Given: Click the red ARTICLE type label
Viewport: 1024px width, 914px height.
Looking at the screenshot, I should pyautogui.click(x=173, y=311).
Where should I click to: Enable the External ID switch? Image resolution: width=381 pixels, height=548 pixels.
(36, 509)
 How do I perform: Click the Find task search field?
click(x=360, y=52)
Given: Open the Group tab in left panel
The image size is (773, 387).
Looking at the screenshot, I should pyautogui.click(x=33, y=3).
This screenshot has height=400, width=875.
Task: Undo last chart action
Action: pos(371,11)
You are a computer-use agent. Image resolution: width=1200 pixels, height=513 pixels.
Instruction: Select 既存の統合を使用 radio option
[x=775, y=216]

┄┄┄┄┄┄

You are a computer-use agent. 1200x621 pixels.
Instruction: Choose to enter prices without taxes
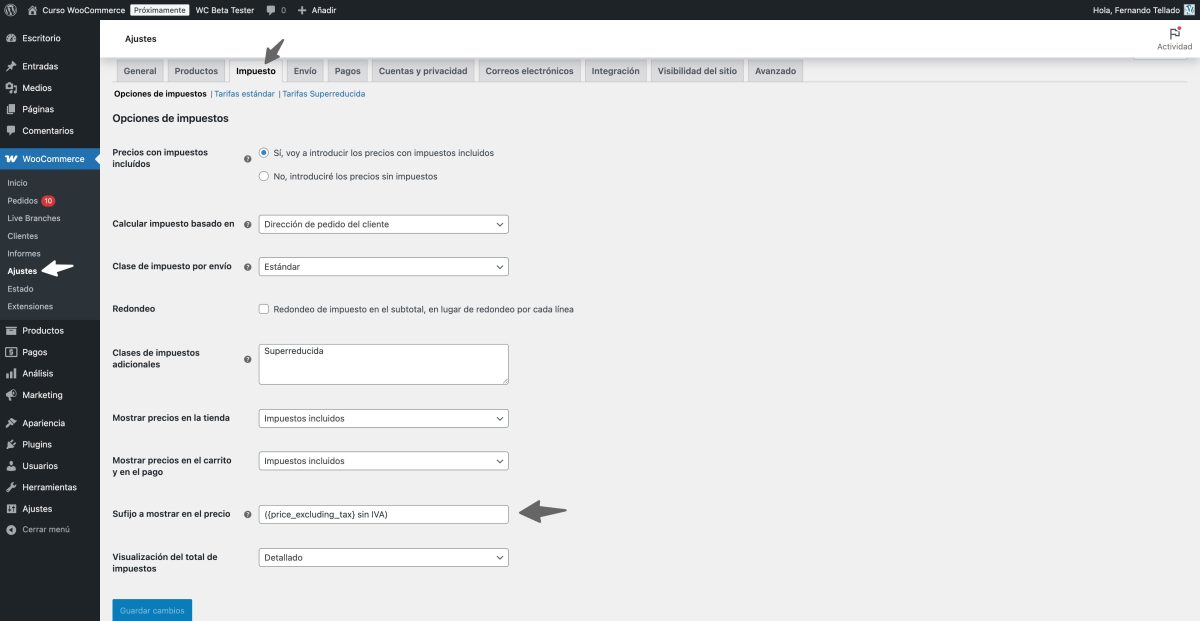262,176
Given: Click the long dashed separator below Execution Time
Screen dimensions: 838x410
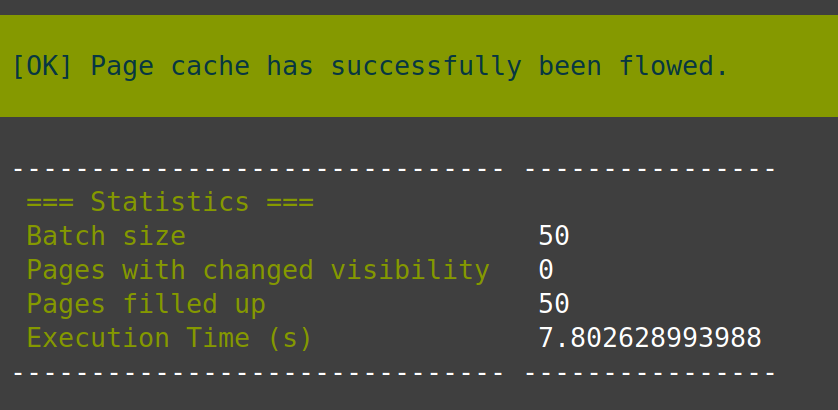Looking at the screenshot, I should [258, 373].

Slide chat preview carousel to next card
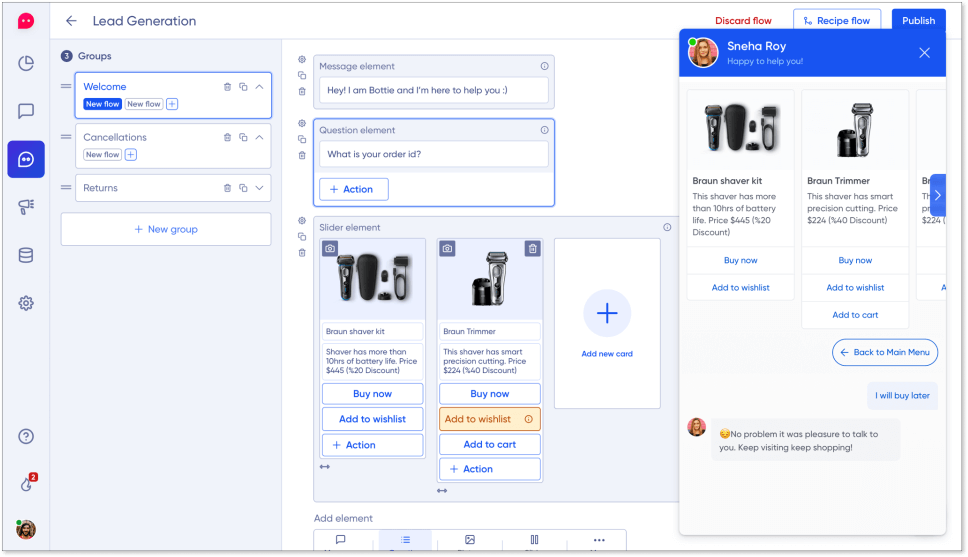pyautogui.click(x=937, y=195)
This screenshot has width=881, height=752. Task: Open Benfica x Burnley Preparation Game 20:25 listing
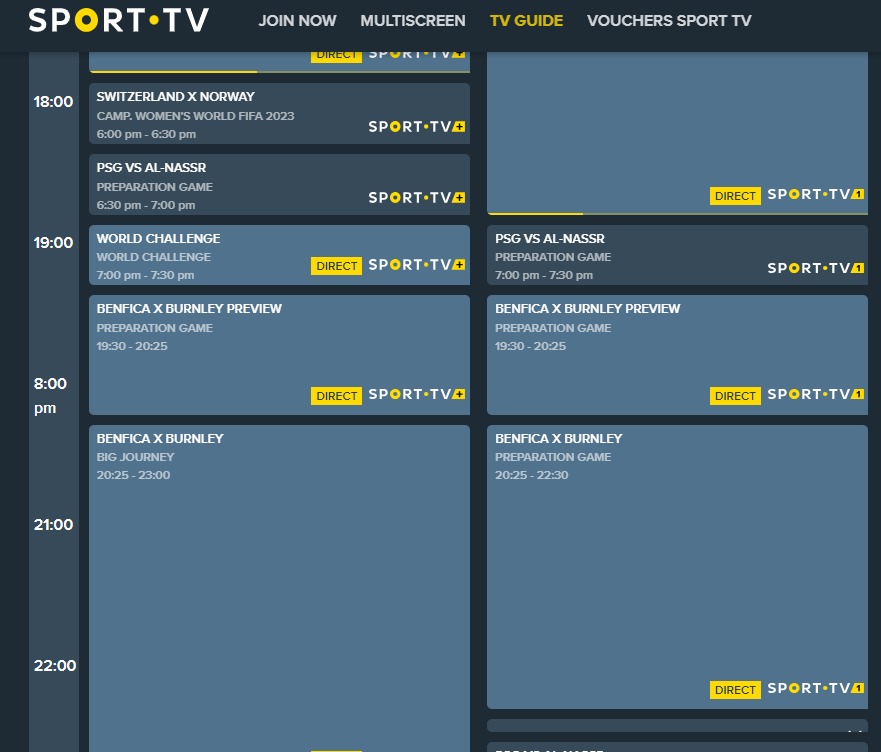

┄┄┄┄┄┄

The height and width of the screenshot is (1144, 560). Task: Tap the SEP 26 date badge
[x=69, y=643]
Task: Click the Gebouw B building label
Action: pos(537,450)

┄┄┄┄┄┄

Problem description:
With the pictures omitted, print the lines above exactly, beginning at the line with "Instruction: Choose to" and going on through the line with "This screenshot has width=881, height=752.".

Response to this exercise:
Instruction: Choose to enter prices without taxes
262,176
Given: Click the long dashed separator below Execution Time
Screen dimensions: 838x410
Looking at the screenshot, I should [258, 373].

Slide chat preview carousel to next card
pyautogui.click(x=937, y=195)
This screenshot has width=881, height=752. Task: Open Benfica x Burnley Preparation Game 20:25 listing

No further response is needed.